They worked out the dose whilst in hospital and told to eat 'starchy' foods, ie. potatoes, rice, etc as exchanges rather than biscuits and cake.

WHen swapped to actrapid/insulatard it was just a straight swap on the fixed exchanges.

When put on basal/bolus I was told I could vary times of meals and be more flexible in approach but don't miss meals unless emergency and no update on dietary advice. ALso, merely nutritional with a bit of GI thrown in for good measure. That was about 12 years or so ago. Have been offered dietician since but not explained why I should see her since I didn't need any more advice on nutrition.

We are currently counting the days to our dietician appointment on the 21st Sept after about 14 weeks wait.

I've been under GP/DSN care since I moved here in Jan. I would prefer to be under hospital clinic if they have a fully staffed team.

Incidentally, I have only ever seen one podiatrist (? foot doctor!) since dx after a request abotu 10 years ago.

Rob
 
Thanks Helen, very interesting...

So why on earth, if the dietary advice was so appropriate and precise in the 1920s, and it was the norm to give a basic overview/structure of carb portions required for whatever insulin dose 15 or 20 years ago do so many newly DXd diabetics in recent years get told 'no need to count' or 'we don't do carb counting in this area'. We don't DO carb counting?!?!

Has there been a measurable change in average HbA1c's since the new system of uninformation was brought in? I can feel a shouty letter to Balance coming on!

Great idea - "those who forget the lessons of history are condemned to repeat them" (or something a bit like that!) When did HbA1c monitoring start / become regular practice?
 
I think I can remember it from about mid-90s but my memory is bad and rather selective. I may have just blocked it out before then because I didn't want to take notice of it 😱

Rob
 
Mike

If you are ready to look into Carb Counting a little, Alison over at Shoot Up suggested this to me.

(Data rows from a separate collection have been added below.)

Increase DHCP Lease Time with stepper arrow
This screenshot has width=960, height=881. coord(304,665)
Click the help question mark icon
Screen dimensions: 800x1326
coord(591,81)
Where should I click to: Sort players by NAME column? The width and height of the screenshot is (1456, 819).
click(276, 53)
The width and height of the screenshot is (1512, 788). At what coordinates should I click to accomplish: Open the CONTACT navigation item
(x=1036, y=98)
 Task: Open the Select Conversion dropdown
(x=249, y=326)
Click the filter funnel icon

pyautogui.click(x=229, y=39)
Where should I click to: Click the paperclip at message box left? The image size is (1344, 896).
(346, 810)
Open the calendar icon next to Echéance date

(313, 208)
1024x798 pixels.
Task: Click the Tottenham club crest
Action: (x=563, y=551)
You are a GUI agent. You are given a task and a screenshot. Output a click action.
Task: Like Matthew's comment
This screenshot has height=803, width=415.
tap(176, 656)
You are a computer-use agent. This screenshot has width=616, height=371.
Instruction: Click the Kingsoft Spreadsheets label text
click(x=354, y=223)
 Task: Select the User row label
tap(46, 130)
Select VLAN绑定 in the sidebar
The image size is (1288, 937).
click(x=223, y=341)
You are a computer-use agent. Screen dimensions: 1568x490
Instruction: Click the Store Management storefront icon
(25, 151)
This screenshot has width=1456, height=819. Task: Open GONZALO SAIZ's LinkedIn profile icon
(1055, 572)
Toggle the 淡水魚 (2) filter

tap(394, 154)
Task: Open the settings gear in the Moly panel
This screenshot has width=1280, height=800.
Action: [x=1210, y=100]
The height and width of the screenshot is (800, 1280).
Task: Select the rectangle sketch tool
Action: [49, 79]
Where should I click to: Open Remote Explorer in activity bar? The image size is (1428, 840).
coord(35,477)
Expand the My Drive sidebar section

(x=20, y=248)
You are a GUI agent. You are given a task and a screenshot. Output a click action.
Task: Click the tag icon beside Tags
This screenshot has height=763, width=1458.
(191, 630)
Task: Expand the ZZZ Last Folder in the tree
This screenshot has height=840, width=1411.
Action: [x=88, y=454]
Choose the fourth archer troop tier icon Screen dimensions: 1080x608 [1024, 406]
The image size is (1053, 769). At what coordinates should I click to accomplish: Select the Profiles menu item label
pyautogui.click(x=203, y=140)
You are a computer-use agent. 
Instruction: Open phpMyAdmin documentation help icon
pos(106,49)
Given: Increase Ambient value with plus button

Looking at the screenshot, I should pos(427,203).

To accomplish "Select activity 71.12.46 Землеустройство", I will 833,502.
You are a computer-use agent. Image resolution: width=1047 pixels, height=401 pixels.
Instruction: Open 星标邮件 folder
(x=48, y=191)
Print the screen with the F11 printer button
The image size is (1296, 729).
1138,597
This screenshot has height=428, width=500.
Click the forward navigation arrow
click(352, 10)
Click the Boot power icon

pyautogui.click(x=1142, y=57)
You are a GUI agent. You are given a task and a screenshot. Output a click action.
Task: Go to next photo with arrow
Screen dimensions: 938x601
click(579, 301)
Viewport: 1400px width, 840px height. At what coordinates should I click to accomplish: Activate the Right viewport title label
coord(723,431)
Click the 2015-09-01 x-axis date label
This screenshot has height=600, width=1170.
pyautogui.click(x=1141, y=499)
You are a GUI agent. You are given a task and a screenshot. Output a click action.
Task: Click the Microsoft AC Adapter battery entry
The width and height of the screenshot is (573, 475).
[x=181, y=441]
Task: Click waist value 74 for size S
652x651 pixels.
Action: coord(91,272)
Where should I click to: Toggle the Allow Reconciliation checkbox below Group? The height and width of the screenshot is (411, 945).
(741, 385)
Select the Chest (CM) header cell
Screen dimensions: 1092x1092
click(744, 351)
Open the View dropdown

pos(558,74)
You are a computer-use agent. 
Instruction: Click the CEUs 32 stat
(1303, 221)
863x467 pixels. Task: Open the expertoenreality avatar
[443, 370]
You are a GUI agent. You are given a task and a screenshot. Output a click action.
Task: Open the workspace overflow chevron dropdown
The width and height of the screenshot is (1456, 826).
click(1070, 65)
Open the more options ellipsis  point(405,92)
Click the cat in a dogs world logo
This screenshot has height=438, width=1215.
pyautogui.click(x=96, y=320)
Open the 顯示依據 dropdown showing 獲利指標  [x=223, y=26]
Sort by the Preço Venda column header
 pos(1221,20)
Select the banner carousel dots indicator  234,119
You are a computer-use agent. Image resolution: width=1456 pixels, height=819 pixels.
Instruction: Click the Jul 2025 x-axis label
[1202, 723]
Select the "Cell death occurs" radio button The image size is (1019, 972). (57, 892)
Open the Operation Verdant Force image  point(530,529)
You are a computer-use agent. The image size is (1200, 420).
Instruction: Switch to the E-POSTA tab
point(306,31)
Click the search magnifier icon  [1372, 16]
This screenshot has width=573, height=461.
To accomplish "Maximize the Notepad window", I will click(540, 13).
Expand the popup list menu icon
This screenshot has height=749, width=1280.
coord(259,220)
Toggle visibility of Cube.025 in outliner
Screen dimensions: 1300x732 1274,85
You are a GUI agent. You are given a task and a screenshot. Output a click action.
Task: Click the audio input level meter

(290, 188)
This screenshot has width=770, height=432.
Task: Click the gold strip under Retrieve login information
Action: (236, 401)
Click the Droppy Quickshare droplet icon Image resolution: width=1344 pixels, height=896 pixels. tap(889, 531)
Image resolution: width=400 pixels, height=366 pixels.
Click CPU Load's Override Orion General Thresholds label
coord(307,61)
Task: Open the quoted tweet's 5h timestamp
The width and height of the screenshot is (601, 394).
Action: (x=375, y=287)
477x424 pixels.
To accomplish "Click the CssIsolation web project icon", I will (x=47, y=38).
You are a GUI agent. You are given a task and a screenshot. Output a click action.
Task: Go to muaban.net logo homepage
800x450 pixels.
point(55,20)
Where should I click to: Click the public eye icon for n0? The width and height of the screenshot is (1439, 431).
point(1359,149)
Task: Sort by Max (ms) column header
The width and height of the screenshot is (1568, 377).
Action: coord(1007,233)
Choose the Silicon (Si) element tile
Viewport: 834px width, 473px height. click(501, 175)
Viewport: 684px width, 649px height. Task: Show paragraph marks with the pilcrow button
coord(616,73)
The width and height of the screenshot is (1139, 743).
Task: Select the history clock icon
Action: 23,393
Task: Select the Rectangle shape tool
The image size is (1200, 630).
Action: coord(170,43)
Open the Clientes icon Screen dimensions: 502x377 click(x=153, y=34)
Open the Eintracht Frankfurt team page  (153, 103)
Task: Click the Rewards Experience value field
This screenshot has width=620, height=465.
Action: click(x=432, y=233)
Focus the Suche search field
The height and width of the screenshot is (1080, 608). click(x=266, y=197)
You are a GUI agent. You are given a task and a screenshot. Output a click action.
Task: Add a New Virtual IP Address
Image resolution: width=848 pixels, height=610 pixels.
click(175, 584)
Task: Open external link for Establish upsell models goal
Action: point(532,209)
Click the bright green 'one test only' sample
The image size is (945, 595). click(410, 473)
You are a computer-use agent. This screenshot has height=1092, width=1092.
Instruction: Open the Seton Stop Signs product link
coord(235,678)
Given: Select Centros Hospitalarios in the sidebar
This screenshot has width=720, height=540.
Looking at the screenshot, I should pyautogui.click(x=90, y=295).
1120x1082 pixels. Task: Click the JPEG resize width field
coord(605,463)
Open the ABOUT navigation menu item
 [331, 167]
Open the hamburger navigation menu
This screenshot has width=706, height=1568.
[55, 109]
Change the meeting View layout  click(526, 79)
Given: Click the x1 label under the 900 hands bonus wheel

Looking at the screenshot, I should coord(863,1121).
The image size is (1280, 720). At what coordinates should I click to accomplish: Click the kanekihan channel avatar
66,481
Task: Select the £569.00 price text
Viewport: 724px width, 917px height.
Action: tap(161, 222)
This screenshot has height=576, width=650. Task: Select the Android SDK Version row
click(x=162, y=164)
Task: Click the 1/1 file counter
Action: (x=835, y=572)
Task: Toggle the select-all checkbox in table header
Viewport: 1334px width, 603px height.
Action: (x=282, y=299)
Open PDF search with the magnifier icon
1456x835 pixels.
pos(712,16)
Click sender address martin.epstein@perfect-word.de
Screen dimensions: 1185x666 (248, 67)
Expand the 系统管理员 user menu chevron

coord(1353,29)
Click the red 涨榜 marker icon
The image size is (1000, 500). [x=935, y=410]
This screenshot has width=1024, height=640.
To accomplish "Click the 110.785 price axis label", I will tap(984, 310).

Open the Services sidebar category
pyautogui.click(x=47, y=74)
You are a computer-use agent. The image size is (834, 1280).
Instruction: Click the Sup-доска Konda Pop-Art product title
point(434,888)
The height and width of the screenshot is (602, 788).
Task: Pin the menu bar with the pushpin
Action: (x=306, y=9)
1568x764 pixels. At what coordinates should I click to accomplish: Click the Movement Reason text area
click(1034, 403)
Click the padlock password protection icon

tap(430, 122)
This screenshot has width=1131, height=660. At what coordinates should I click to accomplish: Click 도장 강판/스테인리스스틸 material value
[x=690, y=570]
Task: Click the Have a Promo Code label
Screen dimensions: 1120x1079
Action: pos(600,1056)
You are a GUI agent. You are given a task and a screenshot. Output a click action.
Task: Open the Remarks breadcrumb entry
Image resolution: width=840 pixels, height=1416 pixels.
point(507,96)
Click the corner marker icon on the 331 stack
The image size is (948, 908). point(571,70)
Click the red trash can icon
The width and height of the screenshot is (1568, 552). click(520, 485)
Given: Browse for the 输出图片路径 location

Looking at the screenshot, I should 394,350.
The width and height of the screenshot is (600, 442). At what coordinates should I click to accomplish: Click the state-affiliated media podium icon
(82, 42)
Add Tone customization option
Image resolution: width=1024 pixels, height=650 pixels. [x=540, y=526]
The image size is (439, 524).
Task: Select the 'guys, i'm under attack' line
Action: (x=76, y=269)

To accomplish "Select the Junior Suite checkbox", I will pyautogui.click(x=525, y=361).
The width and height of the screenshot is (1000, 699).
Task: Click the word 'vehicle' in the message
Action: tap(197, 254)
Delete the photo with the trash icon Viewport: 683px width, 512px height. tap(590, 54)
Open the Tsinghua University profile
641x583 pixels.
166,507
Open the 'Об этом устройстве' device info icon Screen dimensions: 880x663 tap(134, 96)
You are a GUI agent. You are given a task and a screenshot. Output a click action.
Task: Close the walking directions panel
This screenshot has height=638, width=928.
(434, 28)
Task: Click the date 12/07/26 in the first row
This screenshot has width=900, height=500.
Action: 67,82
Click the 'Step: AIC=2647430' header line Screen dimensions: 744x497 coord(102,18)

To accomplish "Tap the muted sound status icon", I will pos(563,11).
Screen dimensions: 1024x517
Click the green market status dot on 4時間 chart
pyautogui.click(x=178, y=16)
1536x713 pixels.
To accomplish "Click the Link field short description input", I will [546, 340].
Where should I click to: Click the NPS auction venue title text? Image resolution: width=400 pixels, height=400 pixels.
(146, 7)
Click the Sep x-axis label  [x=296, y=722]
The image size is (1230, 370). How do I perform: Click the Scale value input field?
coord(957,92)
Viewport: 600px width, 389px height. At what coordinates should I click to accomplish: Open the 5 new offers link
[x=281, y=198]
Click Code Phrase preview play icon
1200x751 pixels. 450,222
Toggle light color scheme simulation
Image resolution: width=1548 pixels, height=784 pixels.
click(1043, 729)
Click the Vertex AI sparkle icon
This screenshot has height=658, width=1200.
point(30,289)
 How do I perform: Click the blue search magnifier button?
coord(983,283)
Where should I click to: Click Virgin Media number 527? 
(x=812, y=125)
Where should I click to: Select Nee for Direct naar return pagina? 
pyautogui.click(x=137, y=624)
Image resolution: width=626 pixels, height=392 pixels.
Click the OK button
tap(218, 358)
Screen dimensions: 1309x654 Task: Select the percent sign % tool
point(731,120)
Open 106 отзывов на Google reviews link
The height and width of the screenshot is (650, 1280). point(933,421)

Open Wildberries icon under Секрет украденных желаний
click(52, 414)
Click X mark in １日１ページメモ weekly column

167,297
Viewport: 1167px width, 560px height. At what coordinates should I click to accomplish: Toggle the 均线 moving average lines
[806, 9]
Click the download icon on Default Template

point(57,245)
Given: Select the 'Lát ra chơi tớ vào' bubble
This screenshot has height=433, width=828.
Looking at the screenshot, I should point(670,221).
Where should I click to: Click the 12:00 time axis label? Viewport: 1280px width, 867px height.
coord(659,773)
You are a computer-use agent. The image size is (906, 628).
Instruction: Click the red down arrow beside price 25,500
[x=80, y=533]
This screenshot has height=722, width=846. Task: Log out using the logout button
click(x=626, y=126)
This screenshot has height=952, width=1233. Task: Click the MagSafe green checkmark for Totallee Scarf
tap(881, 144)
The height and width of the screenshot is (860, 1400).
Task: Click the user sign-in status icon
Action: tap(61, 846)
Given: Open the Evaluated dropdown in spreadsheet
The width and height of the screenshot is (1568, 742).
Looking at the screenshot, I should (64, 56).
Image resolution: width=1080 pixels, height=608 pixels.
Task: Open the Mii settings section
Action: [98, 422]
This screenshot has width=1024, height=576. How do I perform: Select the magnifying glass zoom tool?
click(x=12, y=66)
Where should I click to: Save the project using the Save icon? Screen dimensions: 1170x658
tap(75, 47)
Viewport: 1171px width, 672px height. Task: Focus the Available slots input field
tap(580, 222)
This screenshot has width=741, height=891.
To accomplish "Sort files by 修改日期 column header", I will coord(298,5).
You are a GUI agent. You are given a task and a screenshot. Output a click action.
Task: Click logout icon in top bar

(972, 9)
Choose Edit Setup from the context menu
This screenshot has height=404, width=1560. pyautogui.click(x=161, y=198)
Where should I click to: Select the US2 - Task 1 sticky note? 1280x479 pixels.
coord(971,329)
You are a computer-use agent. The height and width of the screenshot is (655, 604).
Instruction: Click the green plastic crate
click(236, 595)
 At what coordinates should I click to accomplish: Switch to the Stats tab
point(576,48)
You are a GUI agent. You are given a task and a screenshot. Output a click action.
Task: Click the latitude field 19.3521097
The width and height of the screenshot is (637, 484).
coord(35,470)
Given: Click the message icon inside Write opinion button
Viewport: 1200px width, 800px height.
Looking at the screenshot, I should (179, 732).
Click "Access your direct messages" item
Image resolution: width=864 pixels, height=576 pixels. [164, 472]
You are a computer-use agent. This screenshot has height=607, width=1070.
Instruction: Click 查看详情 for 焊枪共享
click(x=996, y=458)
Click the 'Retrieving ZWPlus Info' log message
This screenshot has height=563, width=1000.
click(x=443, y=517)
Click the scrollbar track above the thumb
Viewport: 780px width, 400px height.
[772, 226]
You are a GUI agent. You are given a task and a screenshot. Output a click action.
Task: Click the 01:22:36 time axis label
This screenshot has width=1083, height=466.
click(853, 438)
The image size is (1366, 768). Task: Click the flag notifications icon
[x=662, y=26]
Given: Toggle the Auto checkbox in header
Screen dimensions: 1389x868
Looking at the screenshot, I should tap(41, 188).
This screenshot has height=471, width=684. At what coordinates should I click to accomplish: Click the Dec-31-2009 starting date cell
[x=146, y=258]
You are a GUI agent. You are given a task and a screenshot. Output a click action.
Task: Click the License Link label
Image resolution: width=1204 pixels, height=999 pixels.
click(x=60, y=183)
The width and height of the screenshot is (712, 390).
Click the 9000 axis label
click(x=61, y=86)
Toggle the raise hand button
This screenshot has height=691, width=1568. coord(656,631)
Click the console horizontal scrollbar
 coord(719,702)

http://www.bdec-e-learning.com/

I had a good look at it and seems pretty thorough. It may be of use.
 
If you are ready to look into Carb Counting a little, Alison over at Shoot Up suggested this to me.

Hi Mike

Thanks for the link. The Bournemouth course is a great resource to have linked from here.

I've been carb counting more or less since diagnosis 20 odd years ago, this thread was just an attempt to get my head around the standard approach given to newly diagnosed T1s or newly insulin-using T2s.

Many of the responses here are shocking as far as I'm concerned. It seems to me that a huge section of the diabetic community is being given little or no support in balancing the doses they are advised to take with the food they are eating.

People who are put on pumps are automatically given training in carb calculation almost, it seems, as a prerequisite. Many on MDI are just left up in the air. Given only the doses to take. Less than half of the equation.

I'm sorry but in the final analysis there's no big difference between a 6u bolus on a pump and a 6u bolus given by a pen. From the accounts I';ve read of people starting pumping (Alison included) the trickiest thing about pumping is getting the basal right. A course in carb counting will not help you one iota there.

People being put on MDI are being let down. Being told they have failed. Not being given the tools they need to keep there BGs and HbA1cs in a good place.

Pumping and MDI are very difficult therapies to get right. If you are not taught about carbs on MDI as a matter of course I don't see how you could ever succeed.